Sehr früh ist 1900s innerer Konflikt etabliert, der eigentliche Plot bewegt sich dann bloß in Trippelschritten vorwärts. Schon in der kurzen deutschen Schnittfassung von zwei Stunden fühlt sich „Die Legende vom Ozeanpianisten" ungeheuer lang an. Das liegt auch an Tim Roth, der zu jener Zeit in eher kleinen, persönlichen Dramen besetzt wurde und hier – umzingelt von monumentalen Szenenbildern – reichlich verloren wirkt. Der restlichen Besetzung bleibt oft nichts anderes übrig, als laut gegen den Prunk anzuspielen. Dabei wird chargiert, was das Zeug hält. Mit all diesen großen Gesten kommt 1900s eigentlich so intimes Drama nicht zur Entfaltung. Und so bleibt der Film trotz Tornatores prächtiger Bilderwelt frustrierend unzugänglich.

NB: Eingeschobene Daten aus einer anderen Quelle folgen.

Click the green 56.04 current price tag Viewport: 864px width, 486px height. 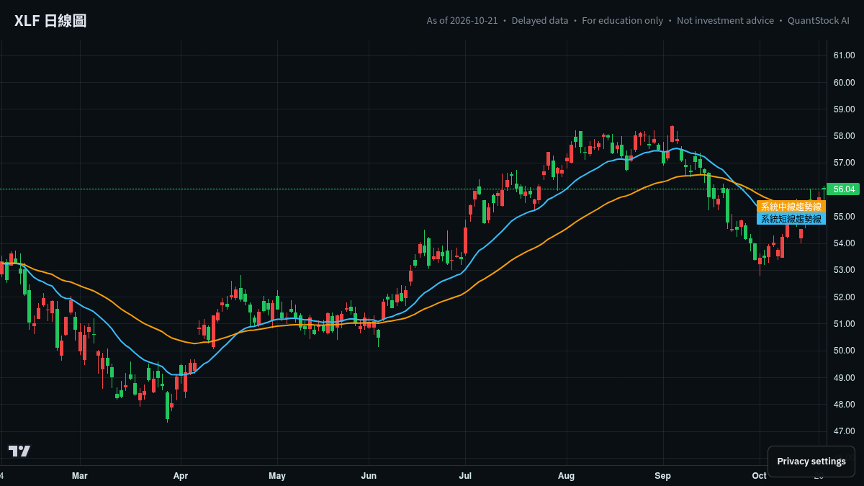[844, 189]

Fazit: Kino muss mehr sein als die Summe einzelner Teile, muss mehr können, als bloß sich selbst gefallen. Guiseppe Tornatores „Die Legende vom Ozeanpianisten" ist ein inszenatorischer Kraftakt, ausgerechnet Dramatik und Dramaturgie aber lassen bei dieser Theateradaption kalt.